Additional structural characterization of isolated amygdalin was performed using UV method. The samples were dissolved in methanol to the concentration of 50 μg cm−3 and analyzed by UV-VIS spectrophotometer (see Supplementary Figure S.6.). In UV spectrum, the absorption maximums at 184, 203, and 256 nm originate from π → π* transition in aromatic system. The band at the lowest wavelength is the result of the allowed transition, while the other bands are due to the forbidden transition. The most intense absorption maximums are not of a high importance for identification of this chromophore, because it occurs in the spectra of the most substituted benzene at too small wavelengths–in the vacuum-ultraviolet. The secondary (forbidden) band is the result of ring deformation due to the vibration that distort the symmetry. This is the only reason of electron-vibration fine structure of the secondary band in the spectrum of benzene and other aromatics. In this study, the absorption maximums occurred at 215 nm, as well as between 250–254, 255–259, 261–265, and 267–271 nm. The absorption maximum of CN group was not noticed at around 300 nm due to its low intensity.

MS2 analysis

MS2 spectrum of the isolated amygdalin was recorded for the purpose of structural characterization. The mass spectrum of amygdalin recorded in the positive mode after the effect of collision energy of 12 eV is presented in Supplementary Figure S.7. The molecular peak can be noticed at m/z 480 as the result of formation of adduct with sodium [M+Na-H]−, while the protoned molecular ion at m/z 458 was not noticed. The peaks at m/z 453 and 363 were formed after losing the neutral fragments HCN and C8H7N (Ge et al., 2007). The most common product at m/z 347 and ionic product at m/z 374 are the results of losing mandelonitrile (C8H7NO) and C7H8N from the basic ion at m/z 480, respectively.

Conclusion

This study compared the performance of the CCD and MLP models used for modeling of the procedure of amygdalin extraction from plum seeds.

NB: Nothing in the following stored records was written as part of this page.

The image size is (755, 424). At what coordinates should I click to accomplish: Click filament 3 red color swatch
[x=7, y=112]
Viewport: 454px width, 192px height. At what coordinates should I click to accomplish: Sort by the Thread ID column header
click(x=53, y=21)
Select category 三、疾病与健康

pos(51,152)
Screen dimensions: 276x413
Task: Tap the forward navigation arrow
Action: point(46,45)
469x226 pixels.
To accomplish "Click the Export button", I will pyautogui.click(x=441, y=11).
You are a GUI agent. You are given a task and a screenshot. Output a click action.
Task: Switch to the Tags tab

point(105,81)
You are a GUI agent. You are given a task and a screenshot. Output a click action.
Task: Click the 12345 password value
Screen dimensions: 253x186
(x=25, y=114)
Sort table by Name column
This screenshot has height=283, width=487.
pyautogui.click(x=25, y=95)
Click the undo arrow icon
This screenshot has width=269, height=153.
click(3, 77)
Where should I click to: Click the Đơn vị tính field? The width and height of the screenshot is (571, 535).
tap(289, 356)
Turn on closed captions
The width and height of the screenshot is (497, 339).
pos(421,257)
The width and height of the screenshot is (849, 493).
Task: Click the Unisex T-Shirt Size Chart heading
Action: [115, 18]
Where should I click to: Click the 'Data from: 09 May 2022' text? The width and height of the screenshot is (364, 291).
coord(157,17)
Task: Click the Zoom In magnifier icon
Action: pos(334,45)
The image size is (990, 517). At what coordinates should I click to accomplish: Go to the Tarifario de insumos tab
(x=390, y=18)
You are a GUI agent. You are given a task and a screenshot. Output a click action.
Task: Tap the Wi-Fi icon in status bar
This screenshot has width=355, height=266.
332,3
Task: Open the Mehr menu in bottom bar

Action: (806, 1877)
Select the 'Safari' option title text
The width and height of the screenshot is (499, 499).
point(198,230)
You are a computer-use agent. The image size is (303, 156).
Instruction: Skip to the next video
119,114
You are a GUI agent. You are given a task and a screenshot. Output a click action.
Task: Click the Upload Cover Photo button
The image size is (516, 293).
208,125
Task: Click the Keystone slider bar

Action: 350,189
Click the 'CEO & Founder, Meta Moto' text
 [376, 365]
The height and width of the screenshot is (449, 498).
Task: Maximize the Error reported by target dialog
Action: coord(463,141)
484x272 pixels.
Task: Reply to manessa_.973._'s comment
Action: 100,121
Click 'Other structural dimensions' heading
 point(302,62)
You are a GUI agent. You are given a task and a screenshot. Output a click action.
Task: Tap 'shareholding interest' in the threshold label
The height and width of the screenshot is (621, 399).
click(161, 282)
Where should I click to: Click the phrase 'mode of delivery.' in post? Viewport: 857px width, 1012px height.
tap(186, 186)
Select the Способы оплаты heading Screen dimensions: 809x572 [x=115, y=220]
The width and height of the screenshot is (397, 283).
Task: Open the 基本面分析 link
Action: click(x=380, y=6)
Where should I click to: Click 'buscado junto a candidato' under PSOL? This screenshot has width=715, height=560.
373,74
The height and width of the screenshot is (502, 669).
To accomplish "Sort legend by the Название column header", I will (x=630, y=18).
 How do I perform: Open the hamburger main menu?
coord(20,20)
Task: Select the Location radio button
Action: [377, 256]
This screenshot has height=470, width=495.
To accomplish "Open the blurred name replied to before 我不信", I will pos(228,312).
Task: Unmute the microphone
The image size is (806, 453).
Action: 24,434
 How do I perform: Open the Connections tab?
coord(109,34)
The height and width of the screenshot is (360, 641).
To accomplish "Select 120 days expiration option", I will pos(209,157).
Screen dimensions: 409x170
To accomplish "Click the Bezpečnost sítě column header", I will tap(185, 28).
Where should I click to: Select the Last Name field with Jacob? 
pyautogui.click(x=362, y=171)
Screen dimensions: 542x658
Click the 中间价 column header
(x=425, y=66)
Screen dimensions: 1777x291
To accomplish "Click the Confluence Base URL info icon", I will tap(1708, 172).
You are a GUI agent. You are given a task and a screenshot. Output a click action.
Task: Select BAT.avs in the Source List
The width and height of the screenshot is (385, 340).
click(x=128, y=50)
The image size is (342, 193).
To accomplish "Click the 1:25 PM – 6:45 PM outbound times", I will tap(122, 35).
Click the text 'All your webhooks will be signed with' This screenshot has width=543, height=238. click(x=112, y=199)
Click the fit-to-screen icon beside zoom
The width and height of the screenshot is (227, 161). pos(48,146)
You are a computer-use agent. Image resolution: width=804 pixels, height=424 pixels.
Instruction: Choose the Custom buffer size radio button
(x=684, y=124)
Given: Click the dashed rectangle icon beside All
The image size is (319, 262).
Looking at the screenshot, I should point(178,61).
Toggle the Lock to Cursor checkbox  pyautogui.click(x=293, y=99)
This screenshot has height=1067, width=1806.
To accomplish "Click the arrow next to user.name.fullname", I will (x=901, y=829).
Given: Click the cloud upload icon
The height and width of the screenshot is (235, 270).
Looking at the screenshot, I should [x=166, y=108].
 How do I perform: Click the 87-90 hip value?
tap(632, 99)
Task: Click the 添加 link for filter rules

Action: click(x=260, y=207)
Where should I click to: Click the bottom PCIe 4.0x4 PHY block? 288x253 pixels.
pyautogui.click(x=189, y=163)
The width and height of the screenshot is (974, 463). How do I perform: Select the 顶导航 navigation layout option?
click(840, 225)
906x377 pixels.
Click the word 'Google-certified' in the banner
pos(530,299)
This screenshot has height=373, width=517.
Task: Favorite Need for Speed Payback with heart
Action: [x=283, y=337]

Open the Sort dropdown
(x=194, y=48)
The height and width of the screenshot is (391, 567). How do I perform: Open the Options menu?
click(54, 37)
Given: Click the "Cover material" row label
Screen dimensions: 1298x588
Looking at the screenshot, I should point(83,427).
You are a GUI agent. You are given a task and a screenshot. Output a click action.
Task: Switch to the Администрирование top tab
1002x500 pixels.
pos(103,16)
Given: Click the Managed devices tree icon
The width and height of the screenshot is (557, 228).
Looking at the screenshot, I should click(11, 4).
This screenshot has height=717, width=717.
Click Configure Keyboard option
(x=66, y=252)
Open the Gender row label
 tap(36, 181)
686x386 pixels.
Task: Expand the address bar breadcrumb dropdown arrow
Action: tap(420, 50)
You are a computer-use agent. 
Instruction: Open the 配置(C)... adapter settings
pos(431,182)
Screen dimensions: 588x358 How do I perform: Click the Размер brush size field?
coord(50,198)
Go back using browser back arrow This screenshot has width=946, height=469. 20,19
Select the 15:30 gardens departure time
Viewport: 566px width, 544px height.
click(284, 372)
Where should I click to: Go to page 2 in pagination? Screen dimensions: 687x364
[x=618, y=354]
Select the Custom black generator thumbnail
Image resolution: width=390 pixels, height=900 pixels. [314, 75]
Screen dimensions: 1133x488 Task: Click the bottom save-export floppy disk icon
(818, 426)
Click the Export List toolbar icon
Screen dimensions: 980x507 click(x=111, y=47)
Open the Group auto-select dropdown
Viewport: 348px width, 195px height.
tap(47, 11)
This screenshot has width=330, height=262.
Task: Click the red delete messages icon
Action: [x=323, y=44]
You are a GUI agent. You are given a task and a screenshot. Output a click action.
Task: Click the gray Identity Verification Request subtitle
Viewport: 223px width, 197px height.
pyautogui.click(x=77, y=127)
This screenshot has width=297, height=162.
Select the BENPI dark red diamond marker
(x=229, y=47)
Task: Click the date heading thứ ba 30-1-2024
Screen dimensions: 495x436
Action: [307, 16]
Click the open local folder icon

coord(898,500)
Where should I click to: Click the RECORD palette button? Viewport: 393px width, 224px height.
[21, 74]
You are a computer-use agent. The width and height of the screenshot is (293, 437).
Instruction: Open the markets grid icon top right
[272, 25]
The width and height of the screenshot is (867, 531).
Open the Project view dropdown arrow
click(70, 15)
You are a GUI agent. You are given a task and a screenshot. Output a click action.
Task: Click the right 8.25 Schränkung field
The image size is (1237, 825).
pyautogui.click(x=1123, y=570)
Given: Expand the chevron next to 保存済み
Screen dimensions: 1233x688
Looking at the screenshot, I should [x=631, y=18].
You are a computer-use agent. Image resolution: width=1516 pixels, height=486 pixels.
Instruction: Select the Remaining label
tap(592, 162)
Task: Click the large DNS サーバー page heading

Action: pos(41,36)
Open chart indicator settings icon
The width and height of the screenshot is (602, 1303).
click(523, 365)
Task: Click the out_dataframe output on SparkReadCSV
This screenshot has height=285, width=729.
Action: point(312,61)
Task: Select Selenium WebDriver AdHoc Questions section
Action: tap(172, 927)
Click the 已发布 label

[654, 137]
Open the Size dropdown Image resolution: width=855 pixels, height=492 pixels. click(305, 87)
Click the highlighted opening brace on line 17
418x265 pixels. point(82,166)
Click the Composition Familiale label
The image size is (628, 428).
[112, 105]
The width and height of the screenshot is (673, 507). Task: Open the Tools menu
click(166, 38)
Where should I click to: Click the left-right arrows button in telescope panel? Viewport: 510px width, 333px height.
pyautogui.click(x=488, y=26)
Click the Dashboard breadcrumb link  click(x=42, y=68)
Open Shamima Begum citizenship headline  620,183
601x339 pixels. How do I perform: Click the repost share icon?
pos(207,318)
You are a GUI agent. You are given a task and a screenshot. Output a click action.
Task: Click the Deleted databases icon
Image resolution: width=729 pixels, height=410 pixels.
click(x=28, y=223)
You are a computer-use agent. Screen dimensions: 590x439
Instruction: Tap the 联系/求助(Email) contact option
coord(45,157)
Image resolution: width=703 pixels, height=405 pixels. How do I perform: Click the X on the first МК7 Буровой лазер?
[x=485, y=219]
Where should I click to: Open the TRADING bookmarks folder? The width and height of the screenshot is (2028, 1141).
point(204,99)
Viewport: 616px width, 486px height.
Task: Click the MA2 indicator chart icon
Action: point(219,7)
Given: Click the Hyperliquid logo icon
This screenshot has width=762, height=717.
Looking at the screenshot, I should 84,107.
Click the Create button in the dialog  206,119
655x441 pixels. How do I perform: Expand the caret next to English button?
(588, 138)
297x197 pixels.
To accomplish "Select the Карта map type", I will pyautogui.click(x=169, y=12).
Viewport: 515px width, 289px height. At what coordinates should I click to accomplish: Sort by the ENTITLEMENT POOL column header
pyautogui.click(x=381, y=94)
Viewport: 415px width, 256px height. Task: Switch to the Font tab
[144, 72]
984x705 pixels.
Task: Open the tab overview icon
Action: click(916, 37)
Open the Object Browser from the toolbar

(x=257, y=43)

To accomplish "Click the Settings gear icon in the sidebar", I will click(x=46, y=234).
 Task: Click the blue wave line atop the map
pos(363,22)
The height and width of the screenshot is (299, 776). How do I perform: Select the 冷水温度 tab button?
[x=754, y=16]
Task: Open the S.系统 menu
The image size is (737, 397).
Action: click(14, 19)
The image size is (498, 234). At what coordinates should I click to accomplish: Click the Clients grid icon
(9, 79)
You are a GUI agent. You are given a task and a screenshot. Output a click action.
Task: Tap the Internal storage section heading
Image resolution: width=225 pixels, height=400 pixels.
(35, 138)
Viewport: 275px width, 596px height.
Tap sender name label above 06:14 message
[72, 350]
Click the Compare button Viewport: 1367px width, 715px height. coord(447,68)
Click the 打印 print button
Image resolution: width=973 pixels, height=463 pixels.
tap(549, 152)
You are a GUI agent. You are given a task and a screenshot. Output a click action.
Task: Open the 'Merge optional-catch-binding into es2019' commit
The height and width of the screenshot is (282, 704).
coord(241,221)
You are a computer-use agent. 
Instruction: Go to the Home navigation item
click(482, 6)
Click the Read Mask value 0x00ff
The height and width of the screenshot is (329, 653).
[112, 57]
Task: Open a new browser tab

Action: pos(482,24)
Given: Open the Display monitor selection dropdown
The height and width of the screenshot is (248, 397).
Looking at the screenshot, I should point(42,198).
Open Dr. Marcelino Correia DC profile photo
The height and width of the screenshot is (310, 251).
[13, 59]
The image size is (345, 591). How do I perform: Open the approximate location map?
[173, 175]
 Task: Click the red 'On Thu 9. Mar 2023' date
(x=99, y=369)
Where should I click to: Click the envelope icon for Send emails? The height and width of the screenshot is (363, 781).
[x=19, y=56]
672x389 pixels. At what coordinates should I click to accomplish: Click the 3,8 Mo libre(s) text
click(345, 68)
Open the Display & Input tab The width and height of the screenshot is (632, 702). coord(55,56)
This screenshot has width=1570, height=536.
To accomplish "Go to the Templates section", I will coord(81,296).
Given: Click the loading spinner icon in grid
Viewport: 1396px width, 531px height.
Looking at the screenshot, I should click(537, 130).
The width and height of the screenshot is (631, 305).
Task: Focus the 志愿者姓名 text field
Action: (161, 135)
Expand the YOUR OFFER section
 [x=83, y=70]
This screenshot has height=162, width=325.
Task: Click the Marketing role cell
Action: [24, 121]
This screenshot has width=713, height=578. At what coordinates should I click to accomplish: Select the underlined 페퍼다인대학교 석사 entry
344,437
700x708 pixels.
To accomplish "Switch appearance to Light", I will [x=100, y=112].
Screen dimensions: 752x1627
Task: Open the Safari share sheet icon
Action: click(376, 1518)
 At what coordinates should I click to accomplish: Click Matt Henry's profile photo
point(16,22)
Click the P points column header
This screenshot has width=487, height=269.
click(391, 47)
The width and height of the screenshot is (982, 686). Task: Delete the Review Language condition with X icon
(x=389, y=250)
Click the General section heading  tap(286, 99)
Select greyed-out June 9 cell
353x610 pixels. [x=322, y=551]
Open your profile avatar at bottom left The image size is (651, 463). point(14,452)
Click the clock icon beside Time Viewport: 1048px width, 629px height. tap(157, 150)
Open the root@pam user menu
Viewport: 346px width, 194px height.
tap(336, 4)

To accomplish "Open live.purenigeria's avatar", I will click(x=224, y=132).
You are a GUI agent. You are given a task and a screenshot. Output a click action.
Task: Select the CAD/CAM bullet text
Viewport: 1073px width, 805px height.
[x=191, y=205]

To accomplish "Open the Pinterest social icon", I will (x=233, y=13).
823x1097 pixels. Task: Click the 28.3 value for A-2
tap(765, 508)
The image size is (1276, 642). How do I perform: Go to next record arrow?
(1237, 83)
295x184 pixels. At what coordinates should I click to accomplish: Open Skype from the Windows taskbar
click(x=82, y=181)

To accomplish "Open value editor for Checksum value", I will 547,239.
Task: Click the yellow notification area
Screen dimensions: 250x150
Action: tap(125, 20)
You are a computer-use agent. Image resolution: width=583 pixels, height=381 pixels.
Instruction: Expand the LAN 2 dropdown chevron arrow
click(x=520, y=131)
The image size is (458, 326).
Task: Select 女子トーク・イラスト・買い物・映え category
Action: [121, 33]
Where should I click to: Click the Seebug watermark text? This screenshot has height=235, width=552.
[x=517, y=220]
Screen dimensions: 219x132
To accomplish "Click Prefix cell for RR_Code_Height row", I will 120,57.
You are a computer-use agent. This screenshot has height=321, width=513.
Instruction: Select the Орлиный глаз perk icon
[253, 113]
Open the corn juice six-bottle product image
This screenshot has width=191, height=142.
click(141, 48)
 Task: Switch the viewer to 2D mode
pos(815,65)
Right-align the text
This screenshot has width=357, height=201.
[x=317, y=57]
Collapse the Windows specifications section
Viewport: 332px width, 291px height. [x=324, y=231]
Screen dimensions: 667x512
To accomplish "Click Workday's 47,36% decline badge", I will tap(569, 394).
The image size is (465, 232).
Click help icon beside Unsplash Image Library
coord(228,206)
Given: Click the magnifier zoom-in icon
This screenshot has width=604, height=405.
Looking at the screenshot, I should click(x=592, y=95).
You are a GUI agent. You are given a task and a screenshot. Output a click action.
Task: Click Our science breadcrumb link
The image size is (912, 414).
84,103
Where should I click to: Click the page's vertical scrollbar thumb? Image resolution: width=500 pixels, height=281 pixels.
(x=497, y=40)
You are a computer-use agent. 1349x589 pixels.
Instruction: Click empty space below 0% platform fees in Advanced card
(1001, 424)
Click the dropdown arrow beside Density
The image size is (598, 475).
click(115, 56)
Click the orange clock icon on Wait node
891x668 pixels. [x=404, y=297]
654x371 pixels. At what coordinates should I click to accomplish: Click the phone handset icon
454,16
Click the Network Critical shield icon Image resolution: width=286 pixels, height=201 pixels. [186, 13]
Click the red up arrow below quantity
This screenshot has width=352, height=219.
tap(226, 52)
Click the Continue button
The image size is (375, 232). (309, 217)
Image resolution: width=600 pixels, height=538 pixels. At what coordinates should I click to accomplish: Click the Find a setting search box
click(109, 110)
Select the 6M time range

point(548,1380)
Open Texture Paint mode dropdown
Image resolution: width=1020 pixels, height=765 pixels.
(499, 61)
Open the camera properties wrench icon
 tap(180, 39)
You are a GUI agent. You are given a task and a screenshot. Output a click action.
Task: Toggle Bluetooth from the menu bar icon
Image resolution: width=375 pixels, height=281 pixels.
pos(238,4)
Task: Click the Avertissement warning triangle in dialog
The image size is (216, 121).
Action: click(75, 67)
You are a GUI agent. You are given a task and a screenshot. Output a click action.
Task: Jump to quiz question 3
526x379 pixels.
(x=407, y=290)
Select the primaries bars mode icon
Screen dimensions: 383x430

Both models provided similar optimal conditions for amygdalin extraction, but the conditions suggested by MLP are more preferable due to higher amount of desired compound. The amygdalin content in the extract predicted by MLP was 25.42 g/100 g d.e., while the experimental value was 25.30 g/100 g d.e. Also, the MLP model showed a higher accuracy in estimation. Thus, ANN could be a very powerful and flexible tool for modeling of the amygdalin extraction. Amygdalin is isolated from the ethanol extract of plum seeds in form of precipitate after addition of diethyl ether. The purity of isolated amygdalin compared with available amygdalin standard and determined by HPLC method was higher than 90%. The structure of isolated amygdalin was confirmed using FTIR, UV, MS2 methods.

Conflict of interest statement

This article does not contain any studies with human or animals subjects. The authors declare that the research was conducted in the absence of any commercial or financial relationships that could be construed as a potential conflict of interest.